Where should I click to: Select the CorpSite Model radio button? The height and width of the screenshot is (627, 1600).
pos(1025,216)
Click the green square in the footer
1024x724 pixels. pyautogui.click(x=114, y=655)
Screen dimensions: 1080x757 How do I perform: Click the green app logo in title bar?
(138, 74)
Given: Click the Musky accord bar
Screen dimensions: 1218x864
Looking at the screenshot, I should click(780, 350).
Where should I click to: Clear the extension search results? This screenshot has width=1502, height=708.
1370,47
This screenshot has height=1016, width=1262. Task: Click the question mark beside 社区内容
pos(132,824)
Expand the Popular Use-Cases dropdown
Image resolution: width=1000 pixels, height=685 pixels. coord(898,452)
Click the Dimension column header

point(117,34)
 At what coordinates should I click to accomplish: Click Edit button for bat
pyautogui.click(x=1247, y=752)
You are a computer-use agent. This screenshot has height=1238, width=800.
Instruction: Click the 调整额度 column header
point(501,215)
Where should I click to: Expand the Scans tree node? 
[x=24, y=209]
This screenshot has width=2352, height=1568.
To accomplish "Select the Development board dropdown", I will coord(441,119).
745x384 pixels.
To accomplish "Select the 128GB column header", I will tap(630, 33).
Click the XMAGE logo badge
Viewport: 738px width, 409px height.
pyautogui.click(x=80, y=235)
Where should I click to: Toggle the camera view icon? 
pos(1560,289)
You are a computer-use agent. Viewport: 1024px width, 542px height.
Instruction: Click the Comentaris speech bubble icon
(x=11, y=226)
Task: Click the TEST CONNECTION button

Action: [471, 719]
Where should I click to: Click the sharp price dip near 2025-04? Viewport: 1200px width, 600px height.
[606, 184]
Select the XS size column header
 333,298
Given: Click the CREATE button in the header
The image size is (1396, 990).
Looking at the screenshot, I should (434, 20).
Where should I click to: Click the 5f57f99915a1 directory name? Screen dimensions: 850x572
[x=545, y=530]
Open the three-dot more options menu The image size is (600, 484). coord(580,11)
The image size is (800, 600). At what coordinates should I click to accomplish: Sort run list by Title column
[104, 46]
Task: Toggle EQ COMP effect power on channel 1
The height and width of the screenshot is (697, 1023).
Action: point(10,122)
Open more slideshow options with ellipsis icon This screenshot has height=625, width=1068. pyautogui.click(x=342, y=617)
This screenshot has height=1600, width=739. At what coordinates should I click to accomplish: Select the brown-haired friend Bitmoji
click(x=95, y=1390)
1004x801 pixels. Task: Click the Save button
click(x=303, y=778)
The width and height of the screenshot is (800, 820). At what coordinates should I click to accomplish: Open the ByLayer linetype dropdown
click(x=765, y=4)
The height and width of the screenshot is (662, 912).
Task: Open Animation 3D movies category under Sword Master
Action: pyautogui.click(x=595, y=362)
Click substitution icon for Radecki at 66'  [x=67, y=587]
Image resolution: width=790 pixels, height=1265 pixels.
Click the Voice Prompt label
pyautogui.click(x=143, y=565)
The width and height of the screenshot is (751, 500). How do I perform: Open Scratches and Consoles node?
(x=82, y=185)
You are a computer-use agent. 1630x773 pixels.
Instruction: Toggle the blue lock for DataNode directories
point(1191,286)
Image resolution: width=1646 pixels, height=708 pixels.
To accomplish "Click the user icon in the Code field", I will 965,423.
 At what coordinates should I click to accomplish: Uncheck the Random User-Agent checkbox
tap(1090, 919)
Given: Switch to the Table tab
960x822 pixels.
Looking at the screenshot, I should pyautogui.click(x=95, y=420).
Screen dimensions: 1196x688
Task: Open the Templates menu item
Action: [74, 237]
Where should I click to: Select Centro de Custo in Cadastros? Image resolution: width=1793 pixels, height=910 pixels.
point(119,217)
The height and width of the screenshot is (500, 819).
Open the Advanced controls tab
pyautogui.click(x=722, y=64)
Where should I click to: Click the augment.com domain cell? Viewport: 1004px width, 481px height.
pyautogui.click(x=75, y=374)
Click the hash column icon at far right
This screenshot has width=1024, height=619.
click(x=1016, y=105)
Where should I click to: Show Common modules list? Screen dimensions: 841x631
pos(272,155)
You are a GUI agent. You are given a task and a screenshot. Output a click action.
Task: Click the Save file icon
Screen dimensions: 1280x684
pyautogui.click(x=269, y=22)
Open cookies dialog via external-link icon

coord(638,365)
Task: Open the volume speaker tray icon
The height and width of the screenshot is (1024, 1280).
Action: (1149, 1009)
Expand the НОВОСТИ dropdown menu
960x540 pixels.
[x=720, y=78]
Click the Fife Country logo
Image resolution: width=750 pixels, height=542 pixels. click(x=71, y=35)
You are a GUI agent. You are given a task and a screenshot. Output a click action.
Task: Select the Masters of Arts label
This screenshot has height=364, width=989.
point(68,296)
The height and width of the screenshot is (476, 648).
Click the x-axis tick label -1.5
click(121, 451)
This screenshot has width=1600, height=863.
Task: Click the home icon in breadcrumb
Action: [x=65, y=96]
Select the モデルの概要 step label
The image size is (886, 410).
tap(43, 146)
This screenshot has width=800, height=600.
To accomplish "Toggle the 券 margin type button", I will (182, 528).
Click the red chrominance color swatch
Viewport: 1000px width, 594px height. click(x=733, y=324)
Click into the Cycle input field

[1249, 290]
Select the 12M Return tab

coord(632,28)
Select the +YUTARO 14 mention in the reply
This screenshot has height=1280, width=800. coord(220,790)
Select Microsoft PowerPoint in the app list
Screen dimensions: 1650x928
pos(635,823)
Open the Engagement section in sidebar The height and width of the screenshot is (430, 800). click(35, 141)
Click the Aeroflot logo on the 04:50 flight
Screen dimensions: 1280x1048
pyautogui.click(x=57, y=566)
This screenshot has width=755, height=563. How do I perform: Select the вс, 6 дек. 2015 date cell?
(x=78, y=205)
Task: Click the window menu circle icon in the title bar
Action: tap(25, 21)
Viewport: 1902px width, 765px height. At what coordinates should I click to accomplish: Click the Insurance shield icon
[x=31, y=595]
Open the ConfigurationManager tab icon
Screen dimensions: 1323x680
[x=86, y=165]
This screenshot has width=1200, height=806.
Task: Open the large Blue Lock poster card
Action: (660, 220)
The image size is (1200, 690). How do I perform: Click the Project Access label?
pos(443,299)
_ _ _
_Exercise instructions_
Reproduce, character for character, only the lines of the preceding data that start at the line with "The height and width of the screenshot is (697, 1023)." and end at the line with "Open more slideshow", both included.

_Answer to the exercise_
The height and width of the screenshot is (697, 1023).
Action: point(10,122)
Open more slideshow options with ellipsis icon This screenshot has height=625, width=1068. pyautogui.click(x=342, y=617)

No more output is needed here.